- _EXERCISE PROMPT_
Report back every line below that carries the word "agent".
- Opening Delimiter -
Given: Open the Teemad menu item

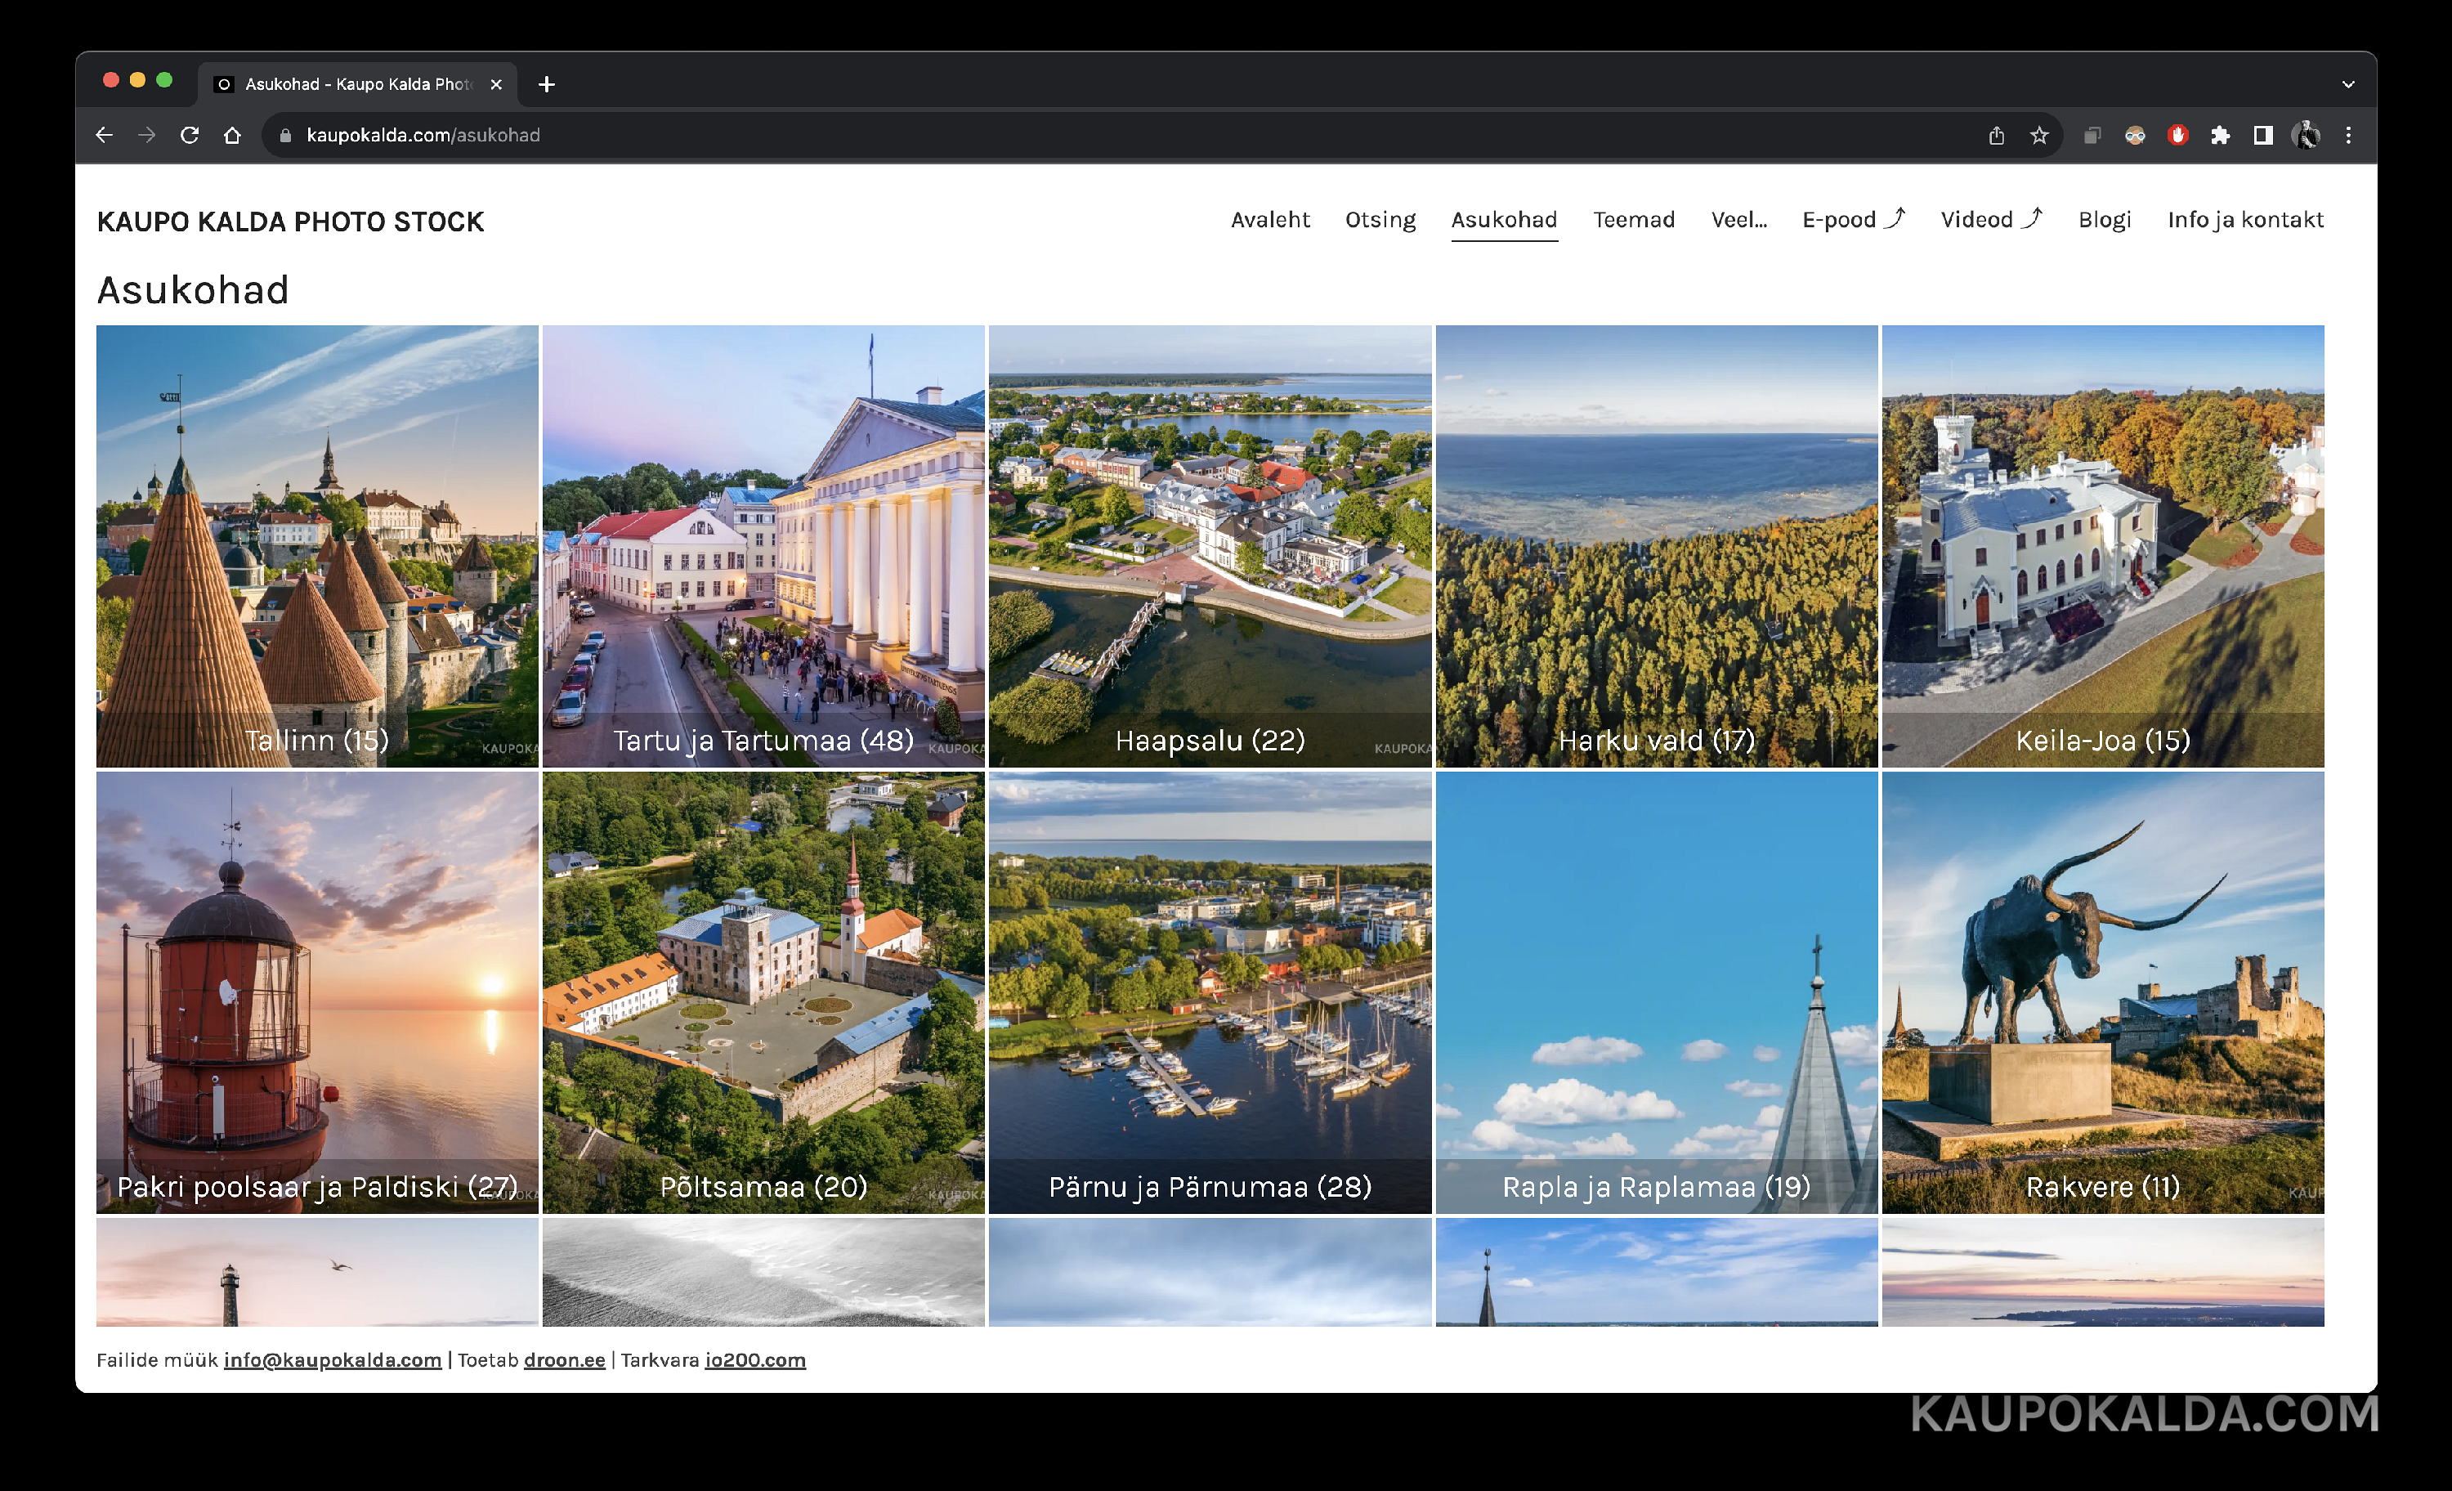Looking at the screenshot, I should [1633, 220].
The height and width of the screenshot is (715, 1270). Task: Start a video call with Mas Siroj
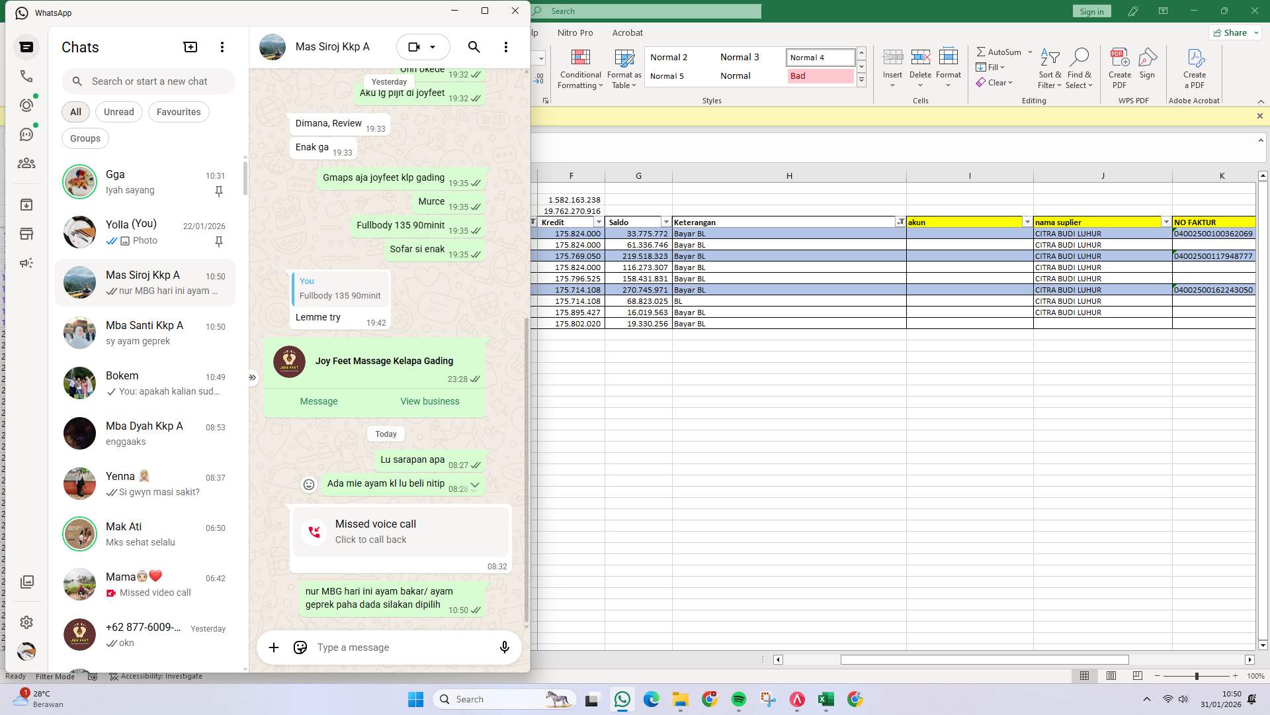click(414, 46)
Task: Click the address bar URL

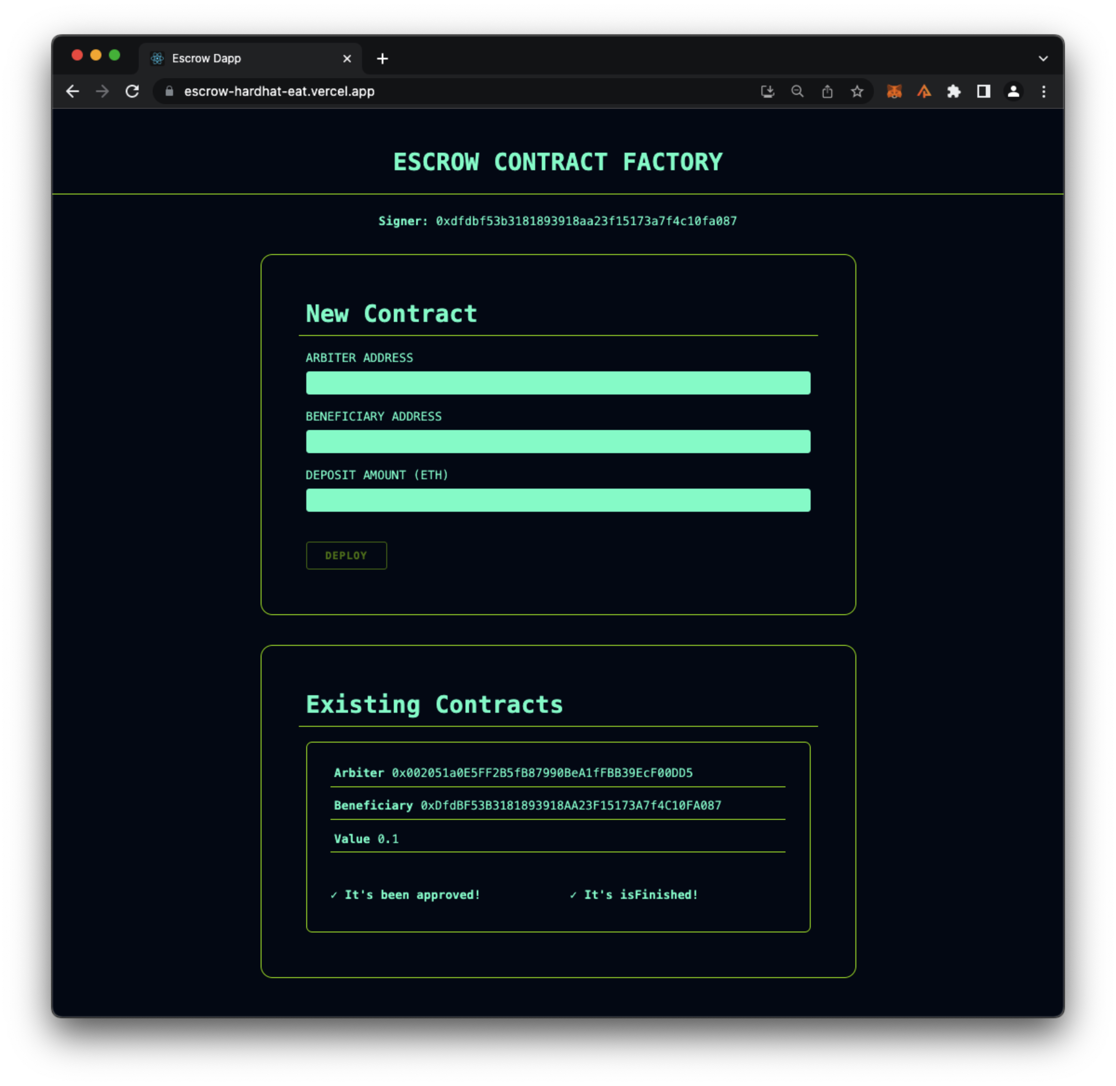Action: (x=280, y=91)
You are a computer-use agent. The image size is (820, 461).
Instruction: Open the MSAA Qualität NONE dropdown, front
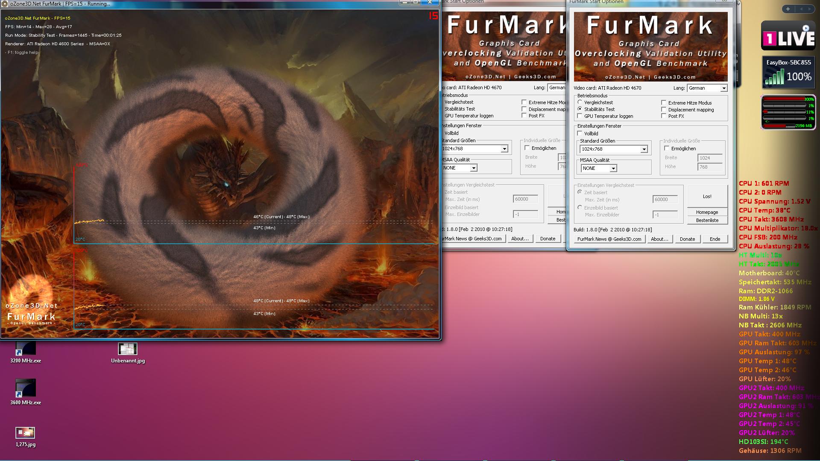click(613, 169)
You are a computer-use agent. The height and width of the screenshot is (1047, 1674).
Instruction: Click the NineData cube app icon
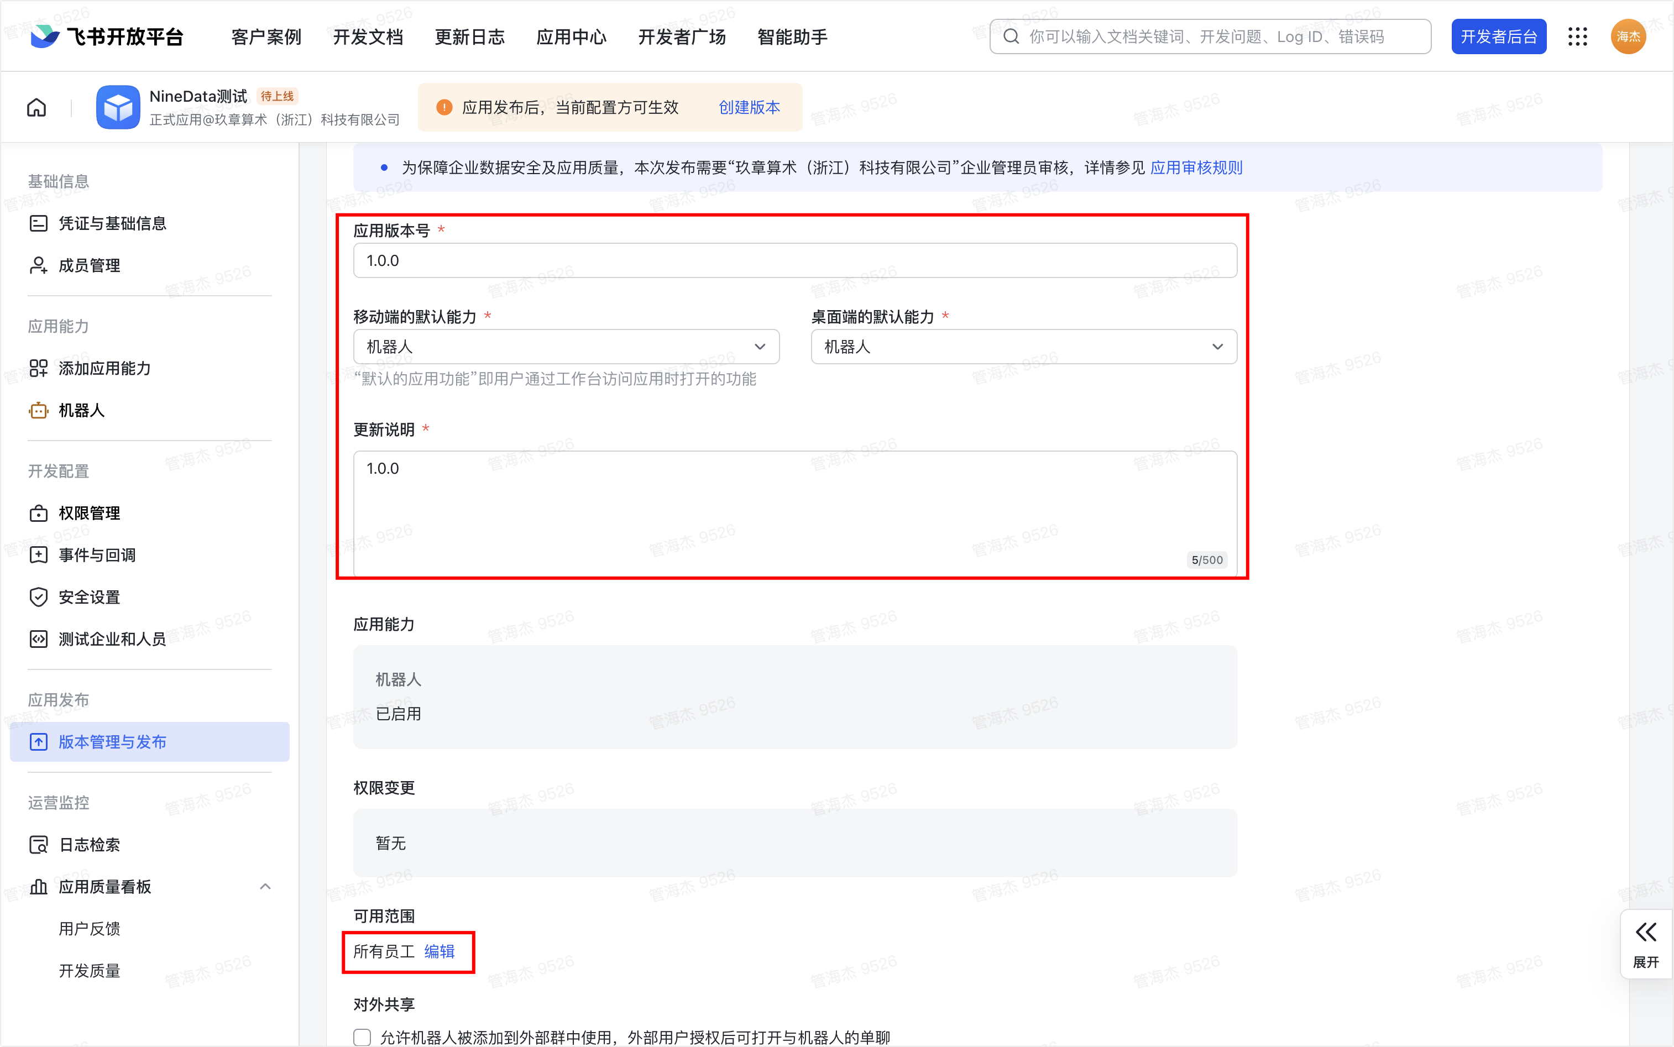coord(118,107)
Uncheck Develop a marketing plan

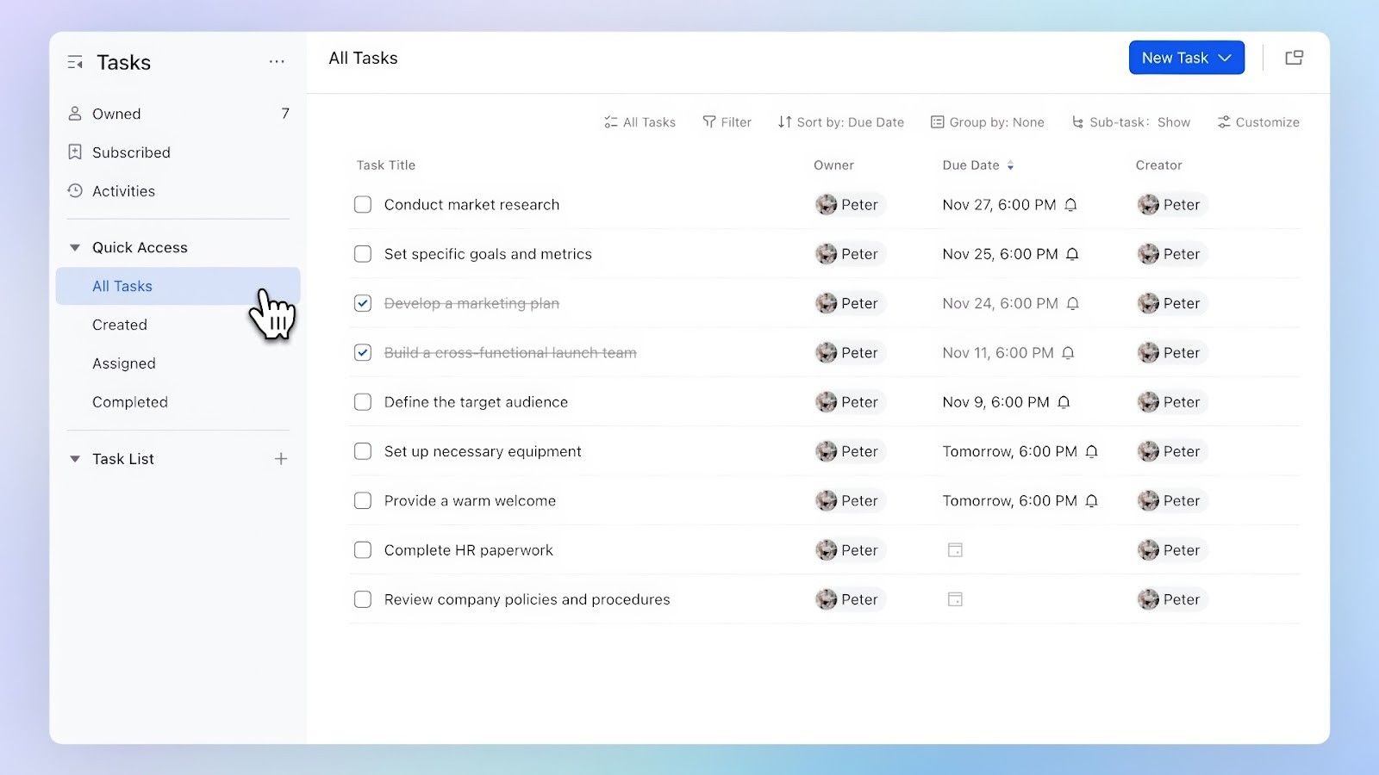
- Closing Delimiter -
- _EXERCISE RESPONSE_
You are a computer-use agent. The image size is (820, 461).
You are a computer-use agent. The height and width of the screenshot is (1047, 1674).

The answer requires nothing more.